Last time round I knew it was stupid of me to even try to do the task the got me burned, it hurt like hell, but so did everything else and I was too weak to cry so I didn’t bother. I wasn’t able to take care of the burn myself, someone else had to do it for me. I did have someone to kiss it better for me though. I  was ok at that back then. I must have been.

This time I’m able to take care of  the situation myself. I’m able to take care of every situation myself. I’m probably a  little too good at it these days.

This time there is no one to kiss my hand better. And I did that. I made it that way.
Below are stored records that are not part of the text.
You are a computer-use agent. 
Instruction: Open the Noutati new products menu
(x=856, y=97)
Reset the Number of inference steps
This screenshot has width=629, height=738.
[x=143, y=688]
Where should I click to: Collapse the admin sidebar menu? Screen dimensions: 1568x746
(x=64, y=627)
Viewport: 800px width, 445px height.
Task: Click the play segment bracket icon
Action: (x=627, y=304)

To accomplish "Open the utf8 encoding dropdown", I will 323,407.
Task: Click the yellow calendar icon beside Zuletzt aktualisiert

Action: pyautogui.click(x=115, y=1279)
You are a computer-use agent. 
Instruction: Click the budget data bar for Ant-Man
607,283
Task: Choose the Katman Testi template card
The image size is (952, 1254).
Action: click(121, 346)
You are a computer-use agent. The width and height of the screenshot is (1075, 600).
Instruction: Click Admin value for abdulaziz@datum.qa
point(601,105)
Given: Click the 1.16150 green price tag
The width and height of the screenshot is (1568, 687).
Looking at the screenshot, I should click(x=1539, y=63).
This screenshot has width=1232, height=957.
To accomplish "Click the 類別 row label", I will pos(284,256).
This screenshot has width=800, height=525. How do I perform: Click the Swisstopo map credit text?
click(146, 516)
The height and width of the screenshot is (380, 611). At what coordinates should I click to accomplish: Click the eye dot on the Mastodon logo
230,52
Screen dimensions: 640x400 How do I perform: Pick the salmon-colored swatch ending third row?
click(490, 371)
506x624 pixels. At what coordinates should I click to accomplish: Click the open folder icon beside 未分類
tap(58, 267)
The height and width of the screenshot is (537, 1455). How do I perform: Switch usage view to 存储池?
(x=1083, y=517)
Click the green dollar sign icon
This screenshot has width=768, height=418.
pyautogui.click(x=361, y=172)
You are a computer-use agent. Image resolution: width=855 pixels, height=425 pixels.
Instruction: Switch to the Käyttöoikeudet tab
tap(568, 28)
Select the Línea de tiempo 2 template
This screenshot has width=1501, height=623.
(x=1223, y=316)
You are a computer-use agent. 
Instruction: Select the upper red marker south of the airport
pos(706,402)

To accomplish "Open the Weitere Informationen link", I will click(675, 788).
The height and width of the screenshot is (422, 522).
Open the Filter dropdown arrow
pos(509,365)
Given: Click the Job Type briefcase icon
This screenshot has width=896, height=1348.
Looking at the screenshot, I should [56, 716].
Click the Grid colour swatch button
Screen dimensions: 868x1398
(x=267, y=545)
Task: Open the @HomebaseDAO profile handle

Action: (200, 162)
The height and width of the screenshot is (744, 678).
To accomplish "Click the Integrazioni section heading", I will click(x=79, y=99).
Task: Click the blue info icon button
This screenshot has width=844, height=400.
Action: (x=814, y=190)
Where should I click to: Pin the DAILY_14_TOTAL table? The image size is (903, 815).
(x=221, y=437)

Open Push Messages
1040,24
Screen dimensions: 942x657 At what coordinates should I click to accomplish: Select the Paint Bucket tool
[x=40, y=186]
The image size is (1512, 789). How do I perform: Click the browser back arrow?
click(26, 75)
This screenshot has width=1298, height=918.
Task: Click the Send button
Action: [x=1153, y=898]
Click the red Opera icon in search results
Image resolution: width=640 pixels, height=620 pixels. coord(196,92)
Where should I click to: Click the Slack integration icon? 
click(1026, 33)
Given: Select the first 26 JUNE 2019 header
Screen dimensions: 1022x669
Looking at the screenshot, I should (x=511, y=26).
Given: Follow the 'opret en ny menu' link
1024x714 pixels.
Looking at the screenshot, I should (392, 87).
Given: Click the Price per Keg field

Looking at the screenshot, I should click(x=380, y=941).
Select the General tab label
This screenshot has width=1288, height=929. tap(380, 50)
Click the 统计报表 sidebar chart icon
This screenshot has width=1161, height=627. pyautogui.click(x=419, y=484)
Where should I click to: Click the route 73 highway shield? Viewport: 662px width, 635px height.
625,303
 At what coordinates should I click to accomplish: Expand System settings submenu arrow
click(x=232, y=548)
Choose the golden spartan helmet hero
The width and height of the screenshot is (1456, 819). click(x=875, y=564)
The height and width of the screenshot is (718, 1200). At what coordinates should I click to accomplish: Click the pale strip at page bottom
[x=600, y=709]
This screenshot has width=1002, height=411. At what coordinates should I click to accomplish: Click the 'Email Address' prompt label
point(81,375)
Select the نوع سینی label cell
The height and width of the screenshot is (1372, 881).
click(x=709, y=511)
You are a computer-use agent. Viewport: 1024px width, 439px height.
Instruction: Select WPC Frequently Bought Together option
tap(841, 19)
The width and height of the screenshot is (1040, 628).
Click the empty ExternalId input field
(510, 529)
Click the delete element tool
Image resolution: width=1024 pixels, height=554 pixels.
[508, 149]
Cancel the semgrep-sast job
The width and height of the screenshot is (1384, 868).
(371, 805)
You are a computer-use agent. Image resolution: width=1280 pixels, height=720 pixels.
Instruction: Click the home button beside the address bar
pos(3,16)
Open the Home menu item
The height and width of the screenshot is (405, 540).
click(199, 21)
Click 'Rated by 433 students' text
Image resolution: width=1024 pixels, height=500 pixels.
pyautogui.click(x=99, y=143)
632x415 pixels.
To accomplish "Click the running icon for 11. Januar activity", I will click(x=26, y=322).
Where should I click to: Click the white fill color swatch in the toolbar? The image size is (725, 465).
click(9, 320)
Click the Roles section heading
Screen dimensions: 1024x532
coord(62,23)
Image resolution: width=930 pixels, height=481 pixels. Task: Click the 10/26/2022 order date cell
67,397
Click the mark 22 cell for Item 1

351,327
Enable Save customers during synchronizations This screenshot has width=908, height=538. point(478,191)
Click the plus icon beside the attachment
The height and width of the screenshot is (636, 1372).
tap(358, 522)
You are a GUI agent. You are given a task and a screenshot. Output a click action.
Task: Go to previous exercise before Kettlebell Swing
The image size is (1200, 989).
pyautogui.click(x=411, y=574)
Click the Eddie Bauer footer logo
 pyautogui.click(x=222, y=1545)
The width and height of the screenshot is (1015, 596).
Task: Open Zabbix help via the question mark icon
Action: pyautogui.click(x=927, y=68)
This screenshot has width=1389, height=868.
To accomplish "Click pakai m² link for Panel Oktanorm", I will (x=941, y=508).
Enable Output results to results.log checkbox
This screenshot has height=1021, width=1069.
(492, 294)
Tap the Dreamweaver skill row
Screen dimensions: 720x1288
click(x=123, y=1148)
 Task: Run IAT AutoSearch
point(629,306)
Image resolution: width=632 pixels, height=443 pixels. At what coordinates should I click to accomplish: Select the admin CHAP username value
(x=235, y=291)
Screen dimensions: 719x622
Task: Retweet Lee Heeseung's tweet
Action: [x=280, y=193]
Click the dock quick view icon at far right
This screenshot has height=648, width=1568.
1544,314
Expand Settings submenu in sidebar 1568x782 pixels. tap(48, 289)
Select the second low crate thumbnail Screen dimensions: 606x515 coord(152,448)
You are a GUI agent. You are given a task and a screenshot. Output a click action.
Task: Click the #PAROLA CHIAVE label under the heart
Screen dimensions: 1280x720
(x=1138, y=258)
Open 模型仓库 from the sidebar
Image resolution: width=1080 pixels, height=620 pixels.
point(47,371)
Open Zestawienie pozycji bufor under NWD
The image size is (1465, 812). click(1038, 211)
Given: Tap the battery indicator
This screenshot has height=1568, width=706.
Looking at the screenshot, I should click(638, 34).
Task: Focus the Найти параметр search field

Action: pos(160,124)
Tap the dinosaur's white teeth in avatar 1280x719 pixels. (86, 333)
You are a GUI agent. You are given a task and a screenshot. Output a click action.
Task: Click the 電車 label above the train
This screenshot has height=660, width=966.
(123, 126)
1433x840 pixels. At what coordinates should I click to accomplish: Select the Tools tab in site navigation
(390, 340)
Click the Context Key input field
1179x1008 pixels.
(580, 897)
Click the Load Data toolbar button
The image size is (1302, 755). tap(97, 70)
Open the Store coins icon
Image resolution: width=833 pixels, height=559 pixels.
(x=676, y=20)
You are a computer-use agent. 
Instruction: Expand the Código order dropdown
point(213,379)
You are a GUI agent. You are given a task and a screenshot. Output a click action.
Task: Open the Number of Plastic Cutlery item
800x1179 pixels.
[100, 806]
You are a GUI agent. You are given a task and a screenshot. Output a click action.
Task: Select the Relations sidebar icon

When I found the cure that ultimately worked for me I was warned that my life would change. That every single aspect of my life would and had to change in order for me to not just get well but stay well. I don’t think I fully appreciated what that meant at the time. I certainly never imagined my life would be like this. I don’t think I was capable of visualising any aspects of the life I have now back then.

I pass the same information on to everyone,who comes to lifeafterthechair.com for help, never knowing if they fully appreciate it either. The fact of it, what it means. That they, all their relationships, the lenses they put on the world. That it will all totally transform.

Some changes are sudden and dramatic-and vital if any progression into wellness is to be made. Others are gradual, gentle, incremental. But always there is that temptation to stop it all in its tracks, to give in and run back to what we know. Even if that world was not a fulfilling place. Sometimes we miss the familiarity of the old scars and unwittingly wish them back.  Any change can feel scary, full on all-encompassing change can be terrifying. luckily some steps are smaller than others.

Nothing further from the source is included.